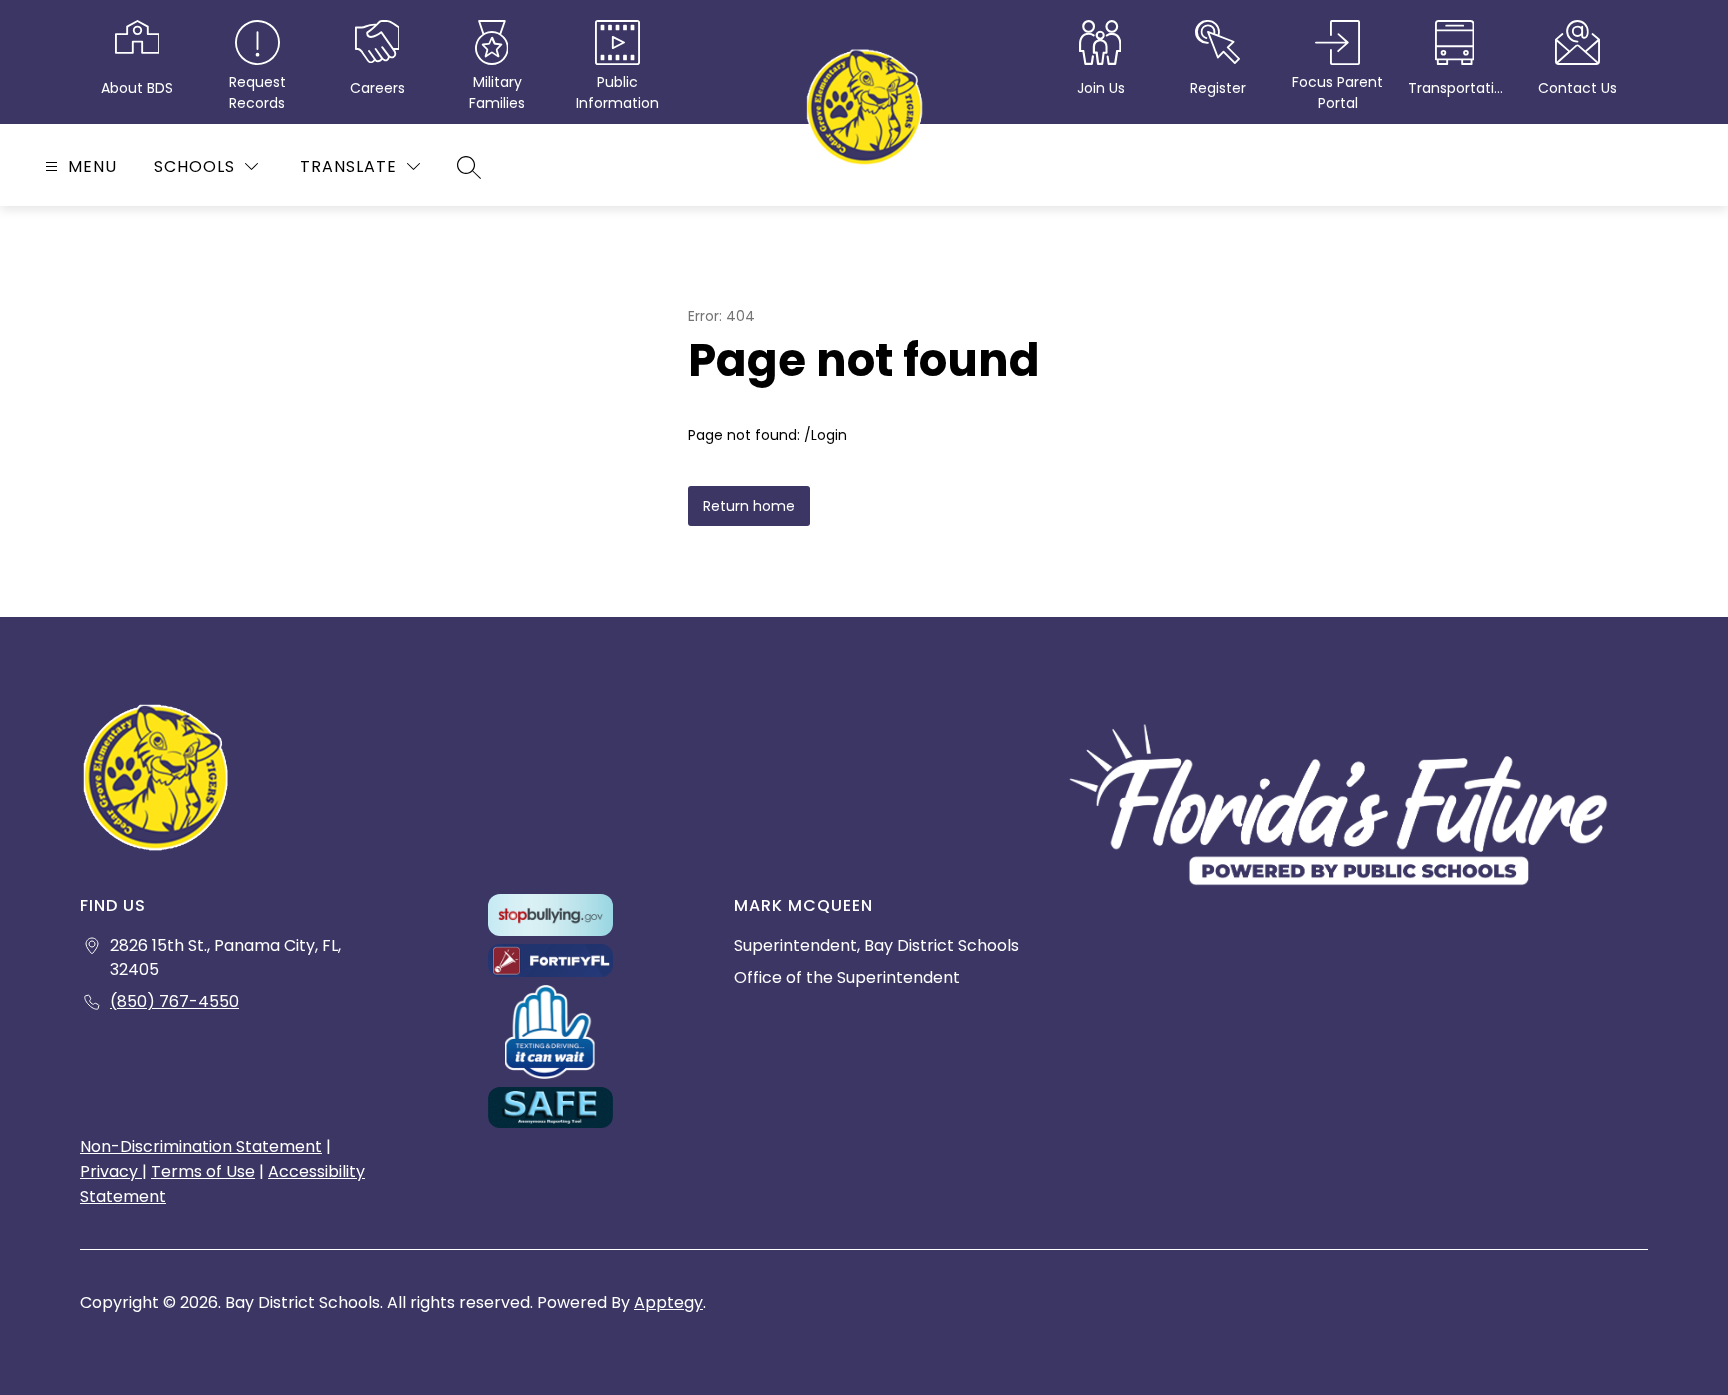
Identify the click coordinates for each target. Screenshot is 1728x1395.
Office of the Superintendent (847, 977)
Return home (749, 506)
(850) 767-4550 (174, 1001)
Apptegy (668, 1302)
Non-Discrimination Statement (201, 1146)
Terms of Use (203, 1171)
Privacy (111, 1171)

§ **TASK REQUIREMENTS**
Repeat the records in full, precisely, and keep the pictures out.

§ **TASK SOLUTION**
Identify the click coordinates for each target. Screenshot is 1728x1395.
Office of the Superintendent (847, 977)
Return home (749, 506)
(850) 767-4550 (174, 1001)
Apptegy (668, 1302)
Non-Discrimination Statement (201, 1146)
Terms of Use (203, 1171)
Privacy (111, 1171)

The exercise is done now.